Apple Intelligence, Apple’s AI architecture, will likewise limit most agent activity to a user’s device. When more computing power is required, the company will use what it calls Private Cloud Compute (PCC), which can access larger LLMs and processing resources using Apple hardware and strong encryption. When using PCC, the company says, personal data will not be stored. The company has also committed to allowing independent privacy and security researchers to verify the integrity of the system at any time.
To ensure a rapid rollout of personal AI agents, all companies offering personal AI agents to their stakeholders should consider similar features, including strict localization of individual user data, strong encryption both for internal and external processing, and trustworthy business partners. Verifiable transparency of the agent’s behavior, and full disclosure of sponsorships, paid promotions, and advertising interactions with personal AI agents are also essential.
Technical solutions like these are not foolproof, of course, but greatly limit the number of potential points of failure, reducing the risk that fiduciary responsibilities will not be fulfilled.

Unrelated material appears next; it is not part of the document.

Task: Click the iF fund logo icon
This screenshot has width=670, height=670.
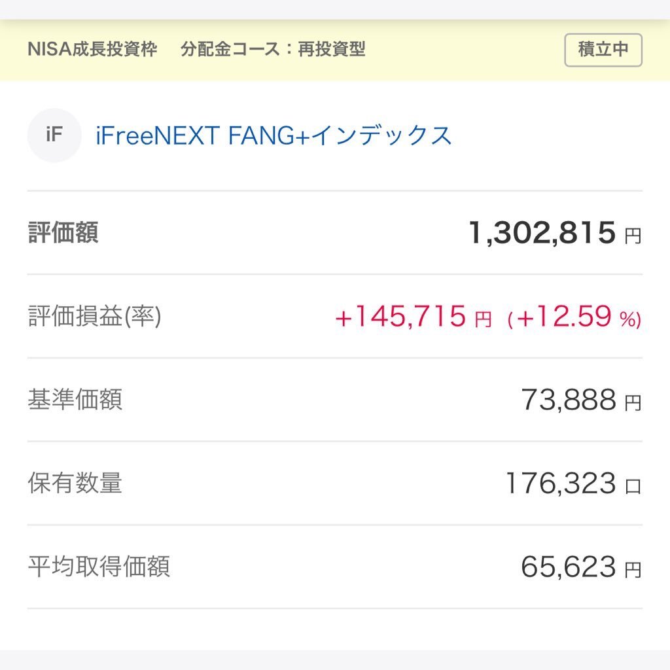Action: click(54, 135)
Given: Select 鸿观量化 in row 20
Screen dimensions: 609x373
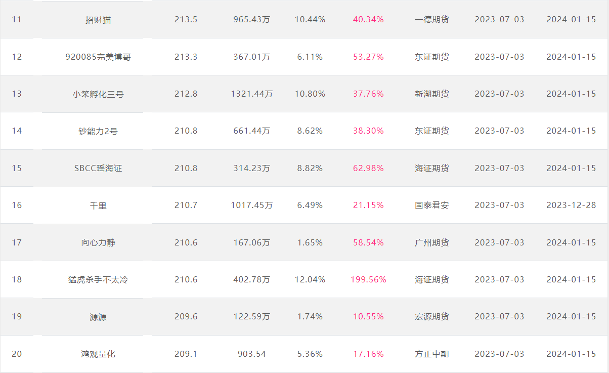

Agentic AI technology holds tremendous promise for making life easier and better, not only for enterprises but for individuals as well. Still, users will not embrace AI agents unless they are confident the technology can be trusted, that there is both public and private oversight of agent behavior, and appropriate monitoring, reporting, and customization tools that are independent of the developers of the agents themselves.
Getting it right, as with any fiduciary relationship, will require a clear assignment of legal rights and responsibilities, supported by a robust market for insurance and other forms of third-party protection and enforcement tools. Industry groups, technology developers, consumer services companies, entrepreneurs, users, consumer advocates, and lawmakers must come together now to accelerate adoption of this key technology.